■ Aim of the task ■
Word for word, restate all of the records.

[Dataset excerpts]
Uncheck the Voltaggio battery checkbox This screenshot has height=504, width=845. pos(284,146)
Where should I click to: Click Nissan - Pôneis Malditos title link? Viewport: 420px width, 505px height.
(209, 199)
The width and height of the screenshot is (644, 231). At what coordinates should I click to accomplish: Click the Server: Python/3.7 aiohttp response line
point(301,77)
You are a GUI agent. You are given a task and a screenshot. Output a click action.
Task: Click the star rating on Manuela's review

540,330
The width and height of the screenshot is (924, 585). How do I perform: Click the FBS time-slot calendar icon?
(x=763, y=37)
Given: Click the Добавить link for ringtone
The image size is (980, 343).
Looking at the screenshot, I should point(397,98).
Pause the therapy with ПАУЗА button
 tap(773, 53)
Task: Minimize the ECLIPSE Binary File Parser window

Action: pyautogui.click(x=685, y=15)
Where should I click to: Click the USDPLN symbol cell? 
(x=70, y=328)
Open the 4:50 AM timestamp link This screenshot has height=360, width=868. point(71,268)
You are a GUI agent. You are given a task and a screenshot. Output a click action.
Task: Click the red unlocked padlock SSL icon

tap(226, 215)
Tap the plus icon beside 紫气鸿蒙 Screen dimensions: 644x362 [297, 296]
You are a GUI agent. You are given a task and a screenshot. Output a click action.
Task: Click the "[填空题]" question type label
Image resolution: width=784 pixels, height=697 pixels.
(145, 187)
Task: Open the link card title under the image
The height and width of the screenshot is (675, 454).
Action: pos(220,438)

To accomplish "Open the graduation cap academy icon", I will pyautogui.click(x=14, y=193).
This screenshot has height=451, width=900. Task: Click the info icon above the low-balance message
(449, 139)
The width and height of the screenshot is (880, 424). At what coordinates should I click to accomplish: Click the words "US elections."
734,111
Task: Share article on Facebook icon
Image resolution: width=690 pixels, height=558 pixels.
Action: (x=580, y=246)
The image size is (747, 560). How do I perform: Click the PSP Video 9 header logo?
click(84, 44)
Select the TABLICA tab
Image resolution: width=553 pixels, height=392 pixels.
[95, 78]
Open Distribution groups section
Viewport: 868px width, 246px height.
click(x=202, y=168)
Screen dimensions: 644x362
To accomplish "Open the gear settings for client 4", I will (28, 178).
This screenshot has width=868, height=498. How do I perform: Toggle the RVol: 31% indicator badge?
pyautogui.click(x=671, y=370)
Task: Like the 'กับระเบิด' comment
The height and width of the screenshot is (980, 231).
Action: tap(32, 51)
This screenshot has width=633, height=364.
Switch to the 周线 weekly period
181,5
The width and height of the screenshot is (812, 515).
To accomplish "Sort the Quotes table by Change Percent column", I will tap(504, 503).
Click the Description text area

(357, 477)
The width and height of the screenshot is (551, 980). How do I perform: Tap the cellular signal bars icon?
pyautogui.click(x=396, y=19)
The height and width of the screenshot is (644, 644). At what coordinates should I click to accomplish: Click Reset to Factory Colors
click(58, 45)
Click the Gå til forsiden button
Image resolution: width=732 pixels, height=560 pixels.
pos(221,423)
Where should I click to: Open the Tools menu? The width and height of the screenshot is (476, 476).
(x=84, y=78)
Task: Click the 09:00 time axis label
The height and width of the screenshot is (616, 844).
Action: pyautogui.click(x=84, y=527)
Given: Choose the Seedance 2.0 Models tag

■ Answer to this exercise ■
Uncheck the Voltaggio battery checkbox This screenshot has height=504, width=845. pos(284,146)
Where should I click to: Click Nissan - Pôneis Malditos title link? Viewport: 420px width, 505px height.
(209, 199)
The width and height of the screenshot is (644, 231). At what coordinates should I click to accomplish: Click the Server: Python/3.7 aiohttp response line
point(301,77)
You are a GUI agent. You are given a task and a screenshot. Output a click action.
Task: Click the star rating on Manuela's review

540,330
The width and height of the screenshot is (924, 585). How do I perform: Click the FBS time-slot calendar icon?
(x=763, y=37)
Given: Click the Добавить link for ringtone
The image size is (980, 343).
Looking at the screenshot, I should point(397,98).
Pause the therapy with ПАУЗА button
 tap(773, 53)
Task: Minimize the ECLIPSE Binary File Parser window

Action: pyautogui.click(x=685, y=15)
Where should I click to: Click the USDPLN symbol cell? 
(x=70, y=328)
Open the 4:50 AM timestamp link This screenshot has height=360, width=868. point(71,268)
You are a GUI agent. You are given a task and a screenshot. Output a click action.
Task: Click the red unlocked padlock SSL icon

tap(226, 215)
Tap the plus icon beside 紫气鸿蒙 Screen dimensions: 644x362 [297, 296]
You are a GUI agent. You are given a task and a screenshot. Output a click action.
Task: Click the "[填空题]" question type label
Image resolution: width=784 pixels, height=697 pixels.
(145, 187)
Task: Open the link card title under the image
The height and width of the screenshot is (675, 454).
Action: pos(220,438)

To accomplish "Open the graduation cap academy icon", I will pyautogui.click(x=14, y=193).
This screenshot has height=451, width=900. Task: Click the info icon above the low-balance message
(449, 139)
The width and height of the screenshot is (880, 424). At what coordinates should I click to accomplish: Click the words "US elections."
734,111
Task: Share article on Facebook icon
Image resolution: width=690 pixels, height=558 pixels.
Action: (x=580, y=246)
The image size is (747, 560). How do I perform: Click the PSP Video 9 header logo?
click(84, 44)
Select the TABLICA tab
Image resolution: width=553 pixels, height=392 pixels.
[95, 78]
Open Distribution groups section
Viewport: 868px width, 246px height.
click(x=202, y=168)
Screen dimensions: 644x362
To accomplish "Open the gear settings for client 4", I will (28, 178).
This screenshot has width=868, height=498. How do I perform: Toggle the RVol: 31% indicator badge?
pyautogui.click(x=671, y=370)
Task: Like the 'กับระเบิด' comment
The height and width of the screenshot is (980, 231).
Action: tap(32, 51)
This screenshot has width=633, height=364.
Switch to the 周线 weekly period
181,5
The width and height of the screenshot is (812, 515).
To accomplish "Sort the Quotes table by Change Percent column", I will tap(504, 503).
Click the Description text area

(357, 477)
The width and height of the screenshot is (551, 980). How do I perform: Tap the cellular signal bars icon?
pyautogui.click(x=396, y=19)
The height and width of the screenshot is (644, 644). At what coordinates should I click to accomplish: Click Reset to Factory Colors
click(58, 45)
Click the Gå til forsiden button
Image resolution: width=732 pixels, height=560 pixels.
pos(221,423)
Where should I click to: Open the Tools menu? The width and height of the screenshot is (476, 476).
(x=84, y=78)
Task: Click the 09:00 time axis label
The height and width of the screenshot is (616, 844).
Action: pyautogui.click(x=84, y=527)
Given: Choose the Seedance 2.0 Models tag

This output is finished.